The main strength of the present study is the use of a metabolomics approach, allowing quantification of a large number of metabolites, i.e. those related to one-carbon metabolism complementing data on traditional folate status parameters.
Summarising, the present findings indicate that synthetic folic acid might alter the balance of one-carbon metabolism and related downstream pathways differently as compared with natural food folate. Results from this initial study show an increase of six distinctive one-carbon metabolites, i.e. glycine, choline, betaine, formate, histidine and threonine, after intervention with supplemental folic acid. This might affect the output of one-carbon metabolism, e.g. protein and nucleotide syntheses and whole-body remethylation and transmethylation reactions.
Conclusions
Findings from the present study suggest that similar improvements in folate status after intervention with natural food folate v. folic acid do not reflect differences in underlying metabolic pathways. However, the present results are yet to be considered preliminary due to limitations in the study design. Further studies, using the same doses of folic acid v. natural food folate and controlled for protein intake to determine the effects on one-carbon related metabolites, are warranted. The approach of plasma metabolite profiling provides insight into the overall metabolic changes in response to intervention with different folate forms.
Supplementary material
The supplementary material for this article can be found at https://doi.org/10.1017/jns.2018.22
Acknowledgements
We are most grateful to all subjects for their participation in the study.

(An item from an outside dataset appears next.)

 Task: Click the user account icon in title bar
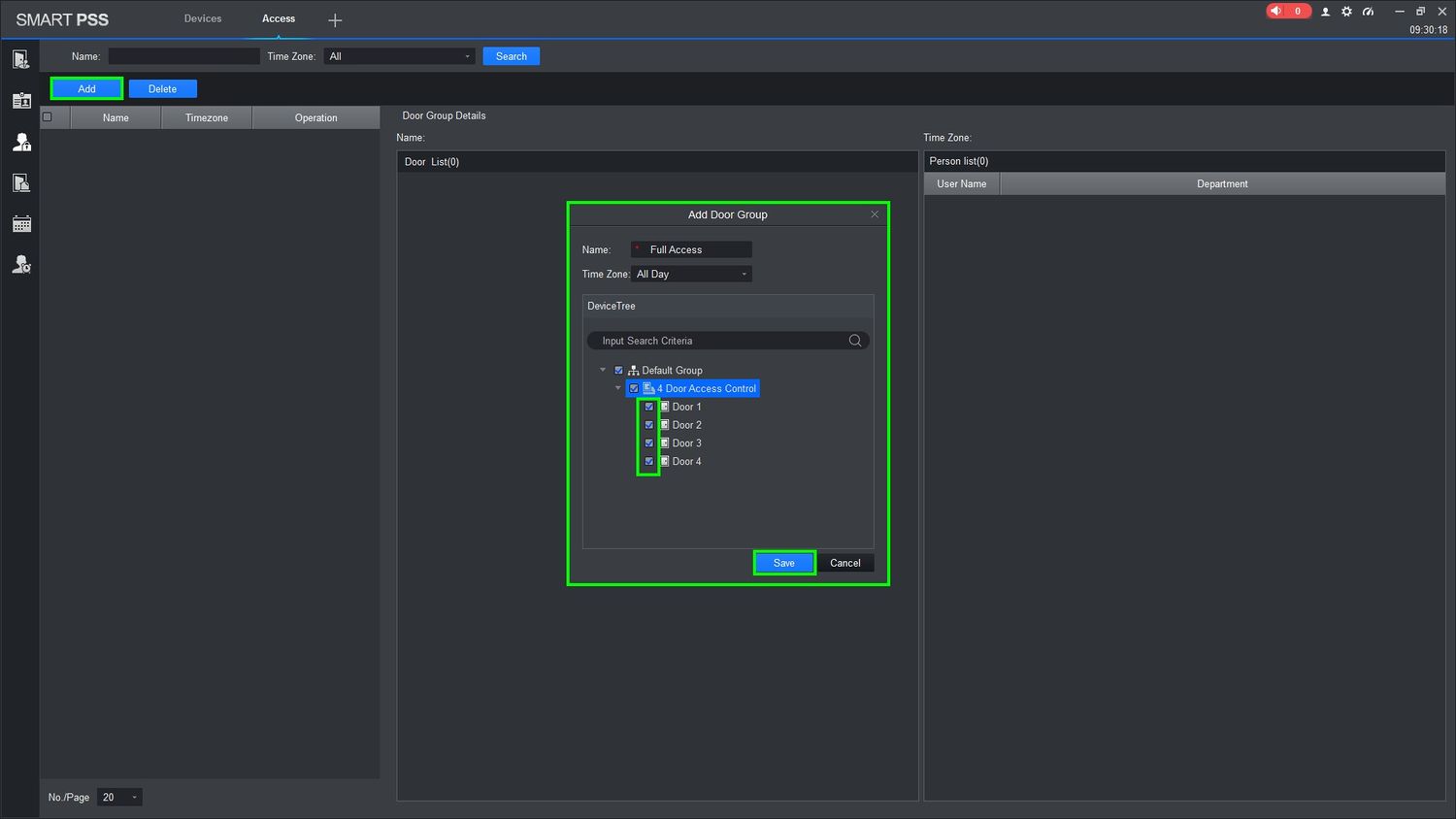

The intervention study was supported by a research grant from Formas-SIDA (Formas Sida Dn 222-2009-1975). Scholarship funding (for M. E. H.) from the Ministry of Higher Education, Egypt, and research funding (for A. A. M.) from the Dr Per Håkansson Foundation are gratefully acknowledged.
M. E. H. participated in planning the trial, coordinated the study, performed the metabolomics analysis and the statistical analysis of data, and drafted the manuscript. C. M. W. was grant holder, designed the study, prepared the ethical application, evaluated the analytical data, and revised the manuscript. A. A. M. supervised the metabolomics analysis, evaluated the statistical analysis and revised the manuscript.
The authors declare no conflict of interest.